WHAT IS BEING ASKED -> Lay out the records below as a Markdown table with two columns, Row and Line, giving each nonblank line its own numbered row. Leave the pictures out of the table.

--------------------

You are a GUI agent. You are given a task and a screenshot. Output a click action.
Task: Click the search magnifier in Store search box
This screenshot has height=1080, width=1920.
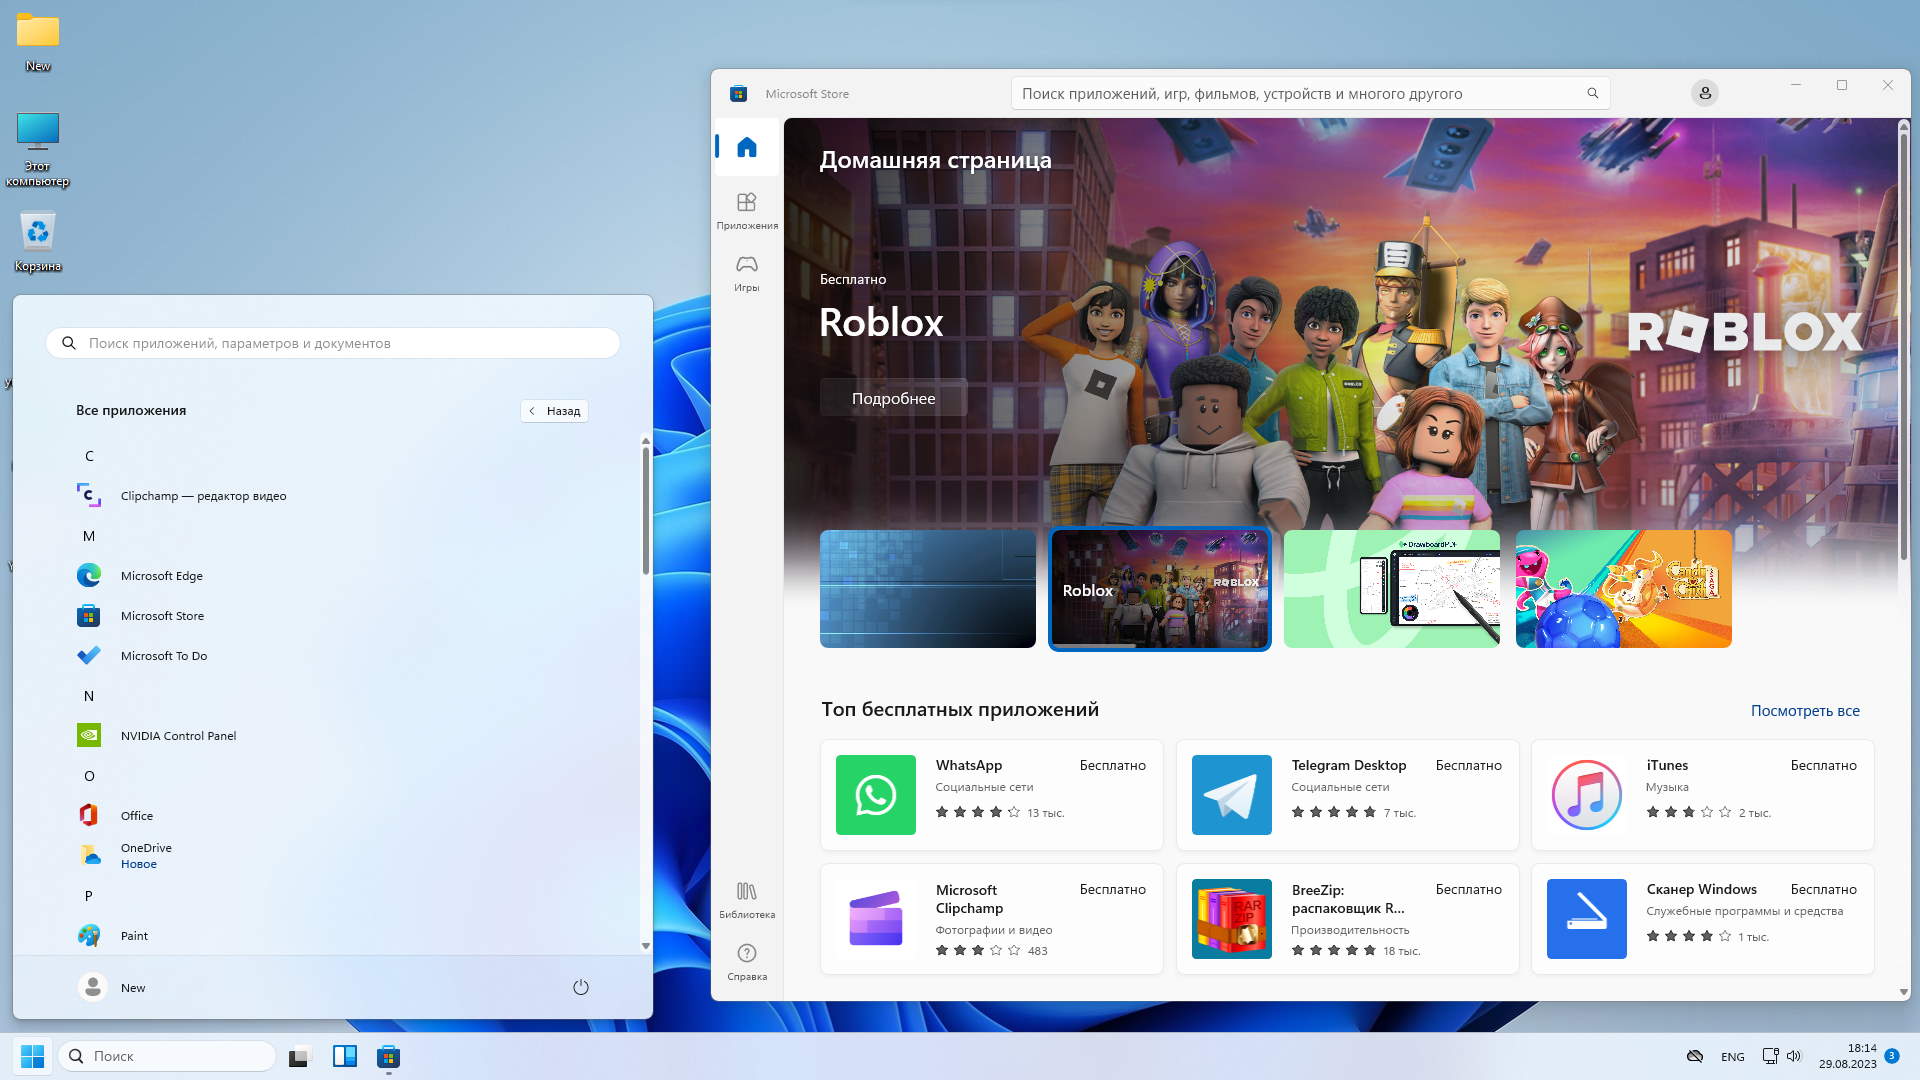point(1592,93)
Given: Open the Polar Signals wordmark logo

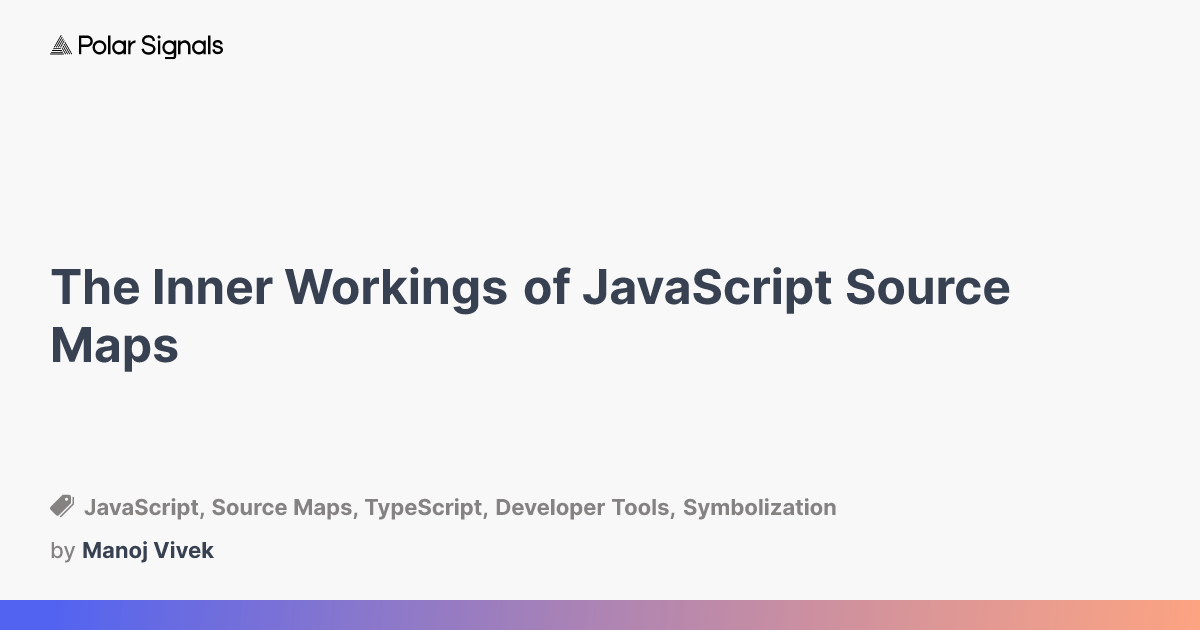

--------------------

OUTPUT FOR THIS TASK ->
| Row | Line |
|---|---|
| 1 | You are a GUI agent. You are given a task and a screenshot. Output a click action. |
| 2 | Task: Click the search magnifier in Store search box |
| 3 | This screenshot has height=1080, width=1920. |
| 4 | point(1592,93) |
| 5 | Given: Open the Polar Signals wordmark logo |